Belli ki içinden çıkılmaz sosyal buhranların müsebbibi; aşklarımıza olan bağlılığımızın rehavete bürünmesinden dolayıdır. Evet, sevgilerimizi, “sevda ve aşk” düzeyinde yaşayabiliyorsak; o vakit “sağlıklı nesilleri” geleceğe miras bırakacağımızı söyleyebilirim.
Kültürlerin dayanılmaz kokuşmuşluğunu ve en acılı duyguların teşhisi; o kültür havzasında yaşayan bireylerin birbirine karşı besledikleri sevginin ölçüsüyle ortaya çıkar.
Toplumun ana nüvesini oluşturan bireylerde yaşanan sevdalar, aşkın derinliliği ve sevgililerimiz; insan ruhunun gizemliğini, toplumsal zenginliği ve inanç maneviyatımızın gücünü sergilemektedir. Bu anlam itibari ile insanoğlu, aşklarını globalleştirmeden sevdaya dönüştürmeli; küresel sevdalardan, tüketim çılgınlığından, çıkar kürelerden, yerel menfaatlerden ve tüccar kafalardan sıyrılıp; sevda küresine yönelmelidir.

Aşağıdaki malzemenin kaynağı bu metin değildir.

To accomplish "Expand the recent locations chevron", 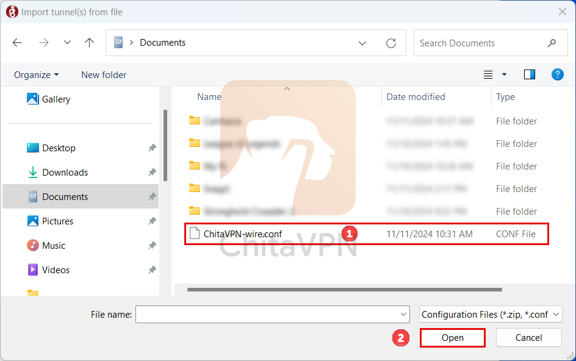I will (x=67, y=43).
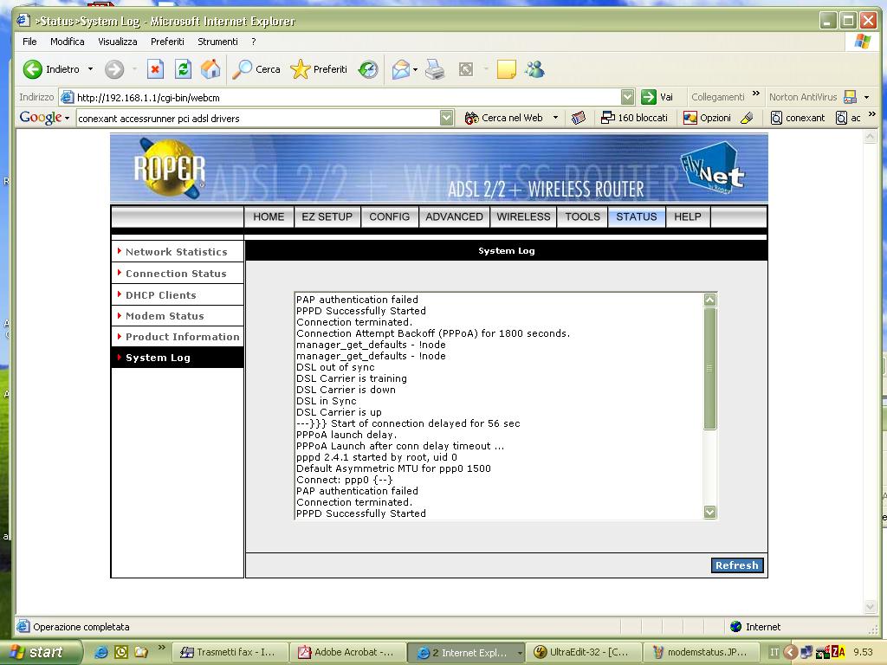Image resolution: width=887 pixels, height=665 pixels.
Task: Open the DHCP Clients sidebar link
Action: tap(160, 295)
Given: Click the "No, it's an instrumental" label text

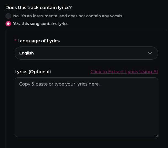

Uzun zamandır “seni seviyorum aşkım” muhabbetti ve laf cambazlığı, geleneksel kültür kodlarımızın dışında gelişip bize bulaşan Amerikavari, içi boş ve ruhsuz bir taklitsel sözün kraliçesi konumuna gelmiştir. Aşklarımızı da; edebiyatımız, şiirimiz ve sanatımız gibi sıradanlaştırdık. Nasıl ki memur sanatçı, memur STK’cı, memur düşünür, memur yazar - çizer ürettiysek; memur aşk, memur sevgili gibi kültürsüz ve sevdasız bir toplum oluşturduk. Geçmişin terbiyesinden, inanç değerlerinden uzaklaşmış bir toplumda; sevdalarınızın “sevgili, en sevgili” olması mümkün müdür ki?
Peki, kimi seveceğiz? Nasıl sevmeliyiz? Sevdiğimizi, sevdamıza nasıl ilan edeceğiz? Sorularına yanıt vereceğimi düşünenlere; hemen yanıldınız diye bilirim. Çünkü eğer sizde kokuşmuş ortamın kokularından rahatsızlığınızı beyan edemiyor; içi boşaltılmış temelsiz sözlerle ve dedikoduların vıdı vıdıları ile vakit geçiriyorsanız; “Seni seviyorum aşkım” muhabbetine devam ediyorsunuz demektir.
Yaşadığımız zamanın ve mekânın kültürüne, geçmişin sevdalarını taşıyamıyor; herkese ve tek güne “sende sevgilisin, bende sevgiliyim” diyorsanız; size diyecek bir lafım yok, olmazda. O halde yapabileceğim tek şey; sizi bir günlük sevgilinizle ve sevgililer gününüzle baş başa bırakmaktır.
Vesselam herkese diyorum...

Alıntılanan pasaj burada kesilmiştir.